$100B in Bitcoin and Ethereum Locked by 160 Public Companies
The year 2025 has brought a wave of renewed optimism to the crypto markets. With easing macro uncertainty, institutional inflows, and a growing appetite for alternative stores of value, capital is flowing aggressively into digital assets. One of the most notable trends emerging is the shift in corporate strategy, where publicly traded companies are treating crypto holdings not as a speculative bet, but as a core balance-sheet strategy.
Galaxy Research’s latest report, “The Rise of Digital Asset Treasury Companies,” sheds light on this phenomenon. Referred to as Digital Asset Treasury Companies (DATCOs), these corporations collectively hold over $100 billion in Bitcoin, Ethereum, and other tokens. This marks a significant structural shift in how corporations are deploying capital in the digital asset space.
According to the report, DATCOs control approximately 791,662 BTC, valued at around $93 billion, and 1.31 million ETH, valued at about $4 billion.

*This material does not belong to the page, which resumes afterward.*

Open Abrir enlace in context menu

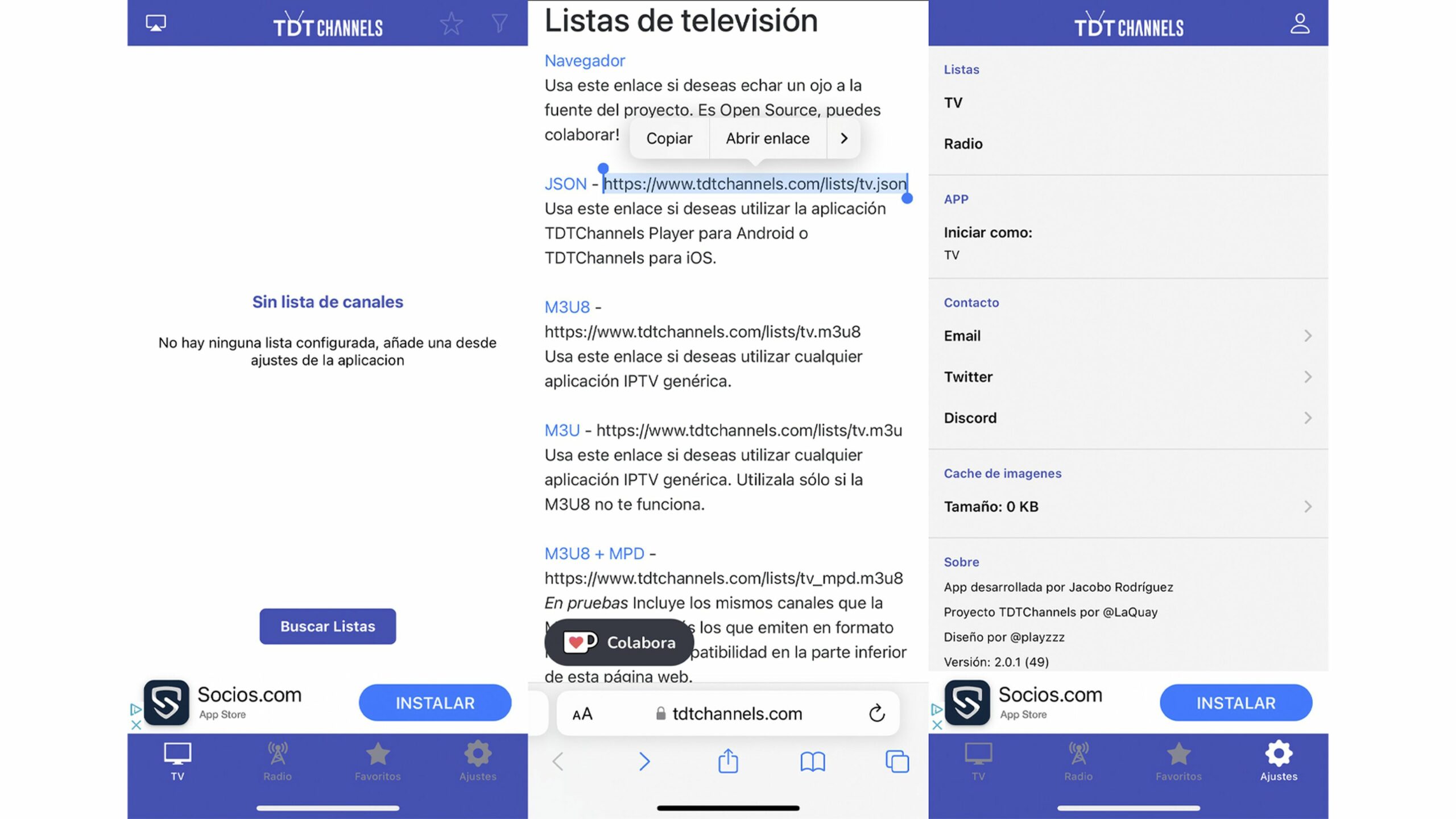(766, 139)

These holdings represent a substantial portion of Bitcoin’s and Ethereum’s total supply, underscoring the deep penetration of digital assets into corporate finance.
While Bitcoin remains the dominant asset in corporate treasuries, there is a growing trend of companies diversifying into Ethereum and other Layer-1 tokens. Some companies with ETH-heavy treasuries are exploring staking as a way to generate yield on idle assets, effectively turning their balance sheets into passive income engines.

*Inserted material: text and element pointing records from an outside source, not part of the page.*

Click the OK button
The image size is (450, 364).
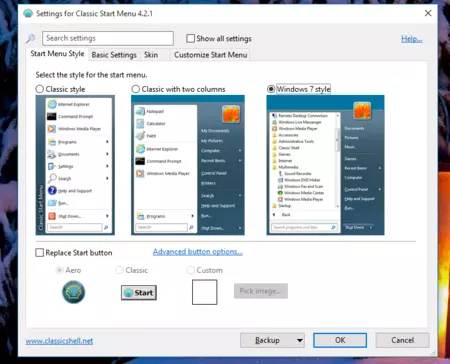[x=340, y=340]
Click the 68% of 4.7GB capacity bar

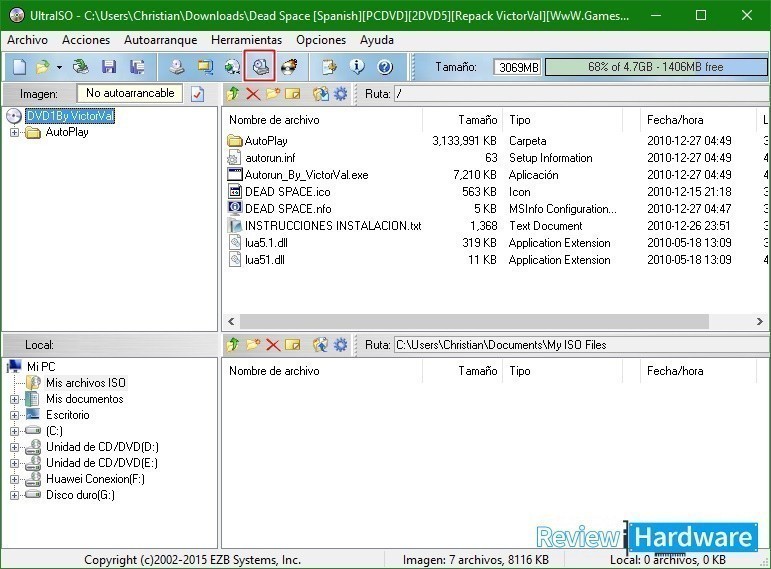[655, 67]
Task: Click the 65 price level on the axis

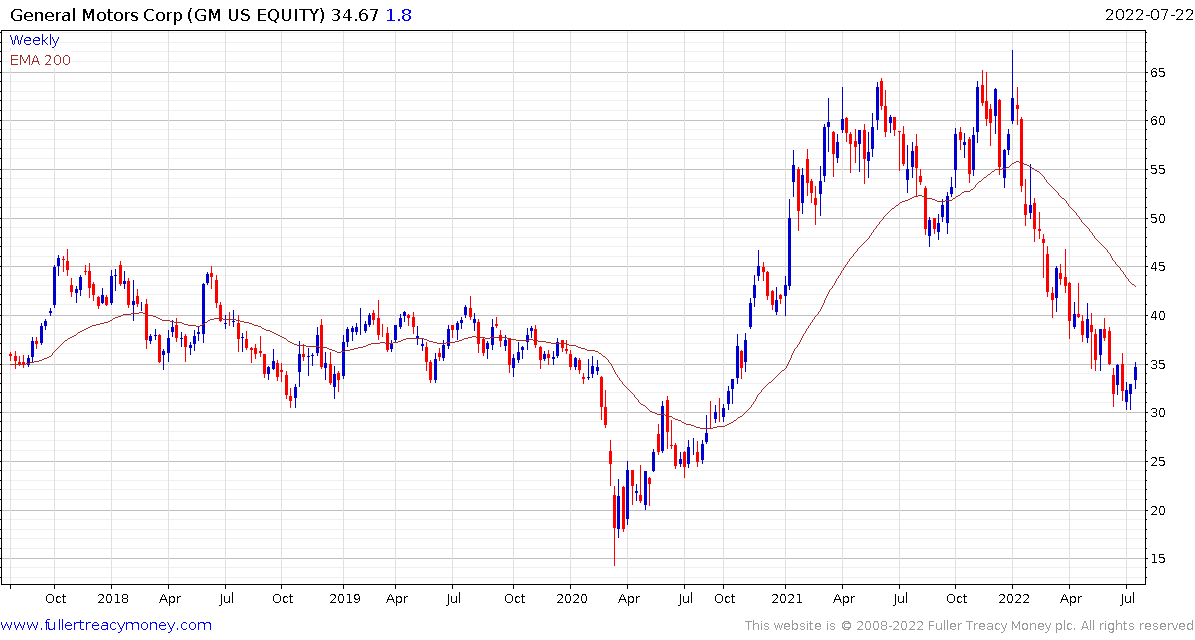Action: pos(1157,73)
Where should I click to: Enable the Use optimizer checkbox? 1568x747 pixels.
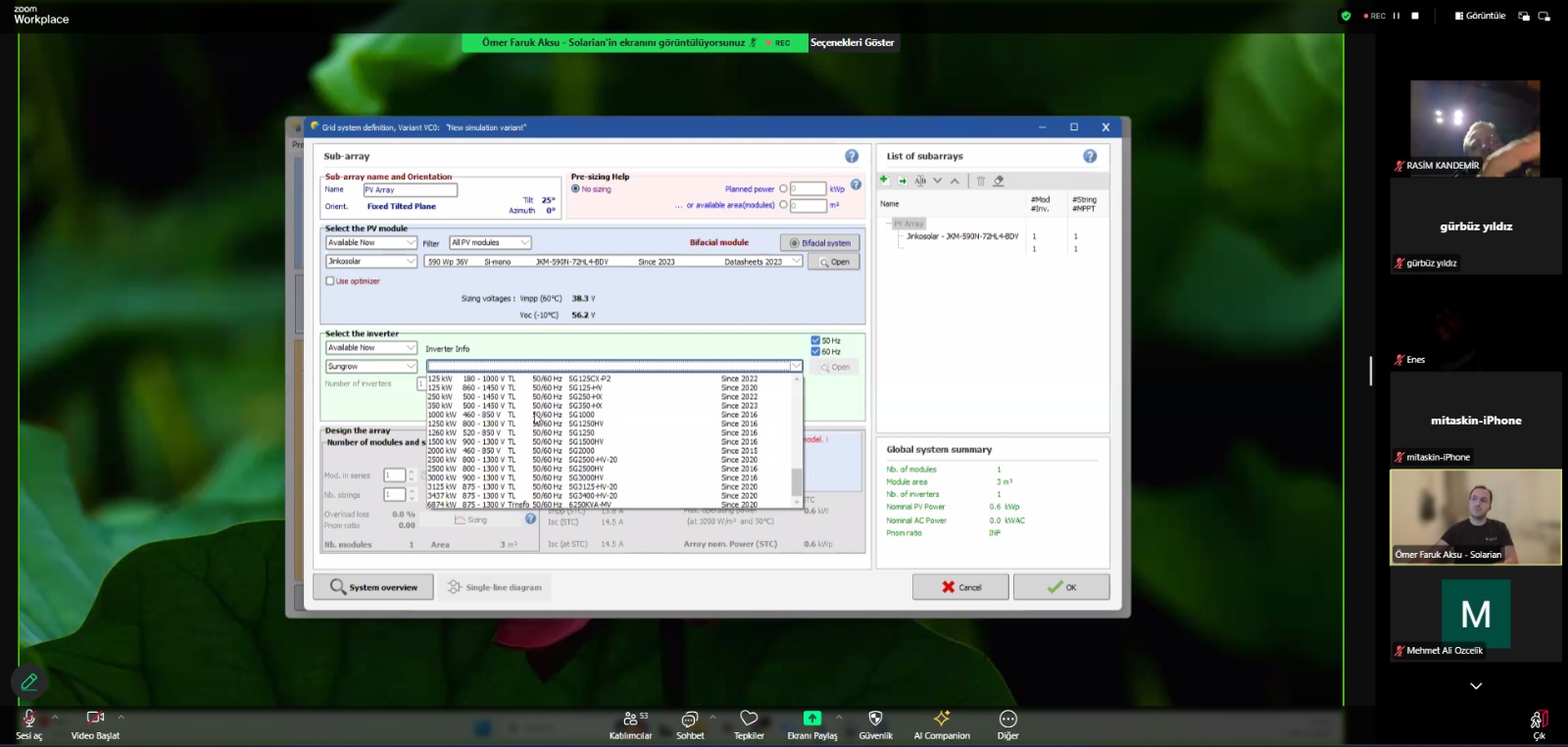coord(330,281)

In addition to traditional cryptocurrencies, altcoin-based DATCOs like SharpLink Gaming, BitMine, and GameSquare are implementing yield-enhanced treasury programs that offer more than just capital appreciation.
Unlike passive investment vehicles like ETFs, DATCOs operate with a strategic capital deployment approach. Many companies raise capital through at-the-market (ATM) equity programs or tap into private placements, PIPE deals, or SPAC mergers to accelerate their treasury accumulation. This capital-market arbitrage has proven to be highly lucrative for many companies, with some building billion-dollar unrealized gains by scaling during favorable market conditions.
While the United States remains a hotspot for DATCO activity, the trend is spreading globally, with similar corporate strategies emerging on international exchanges. This expansion not only broadens liquidity for digital assets but also strengthens the link between equity valuations and crypto prices.
Despite the success of DATCOs, there are risks associated with this model. Factors such as a collapse in equity premiums, unfavorable regulatory changes, or capital-market freezes could trigger forced asset sales. However, as of now, the footprint of DATCOs outside of major players like MicroStrategy remains relatively small compared to the overall crypto market.
It is worth noting that investors are paying a premium for shares of these companies, far exceeding the actual value of the Bitcoin they hold. This has fueled hype in the market, with new DAT company pitches emerging almost daily.
In conclusion, the rise of Digital Asset Treasury Companies represents a significant shift in corporate finance. With over $100 billion in crypto reserves and a strategic approach to capital deployment, these companies are reshaping the landscape of digital asset investment. As the trend continues to gain momentum, it will be interesting to see how DATCOs navigate the challenges and opportunities that lie ahead in the ever-evolving crypto market.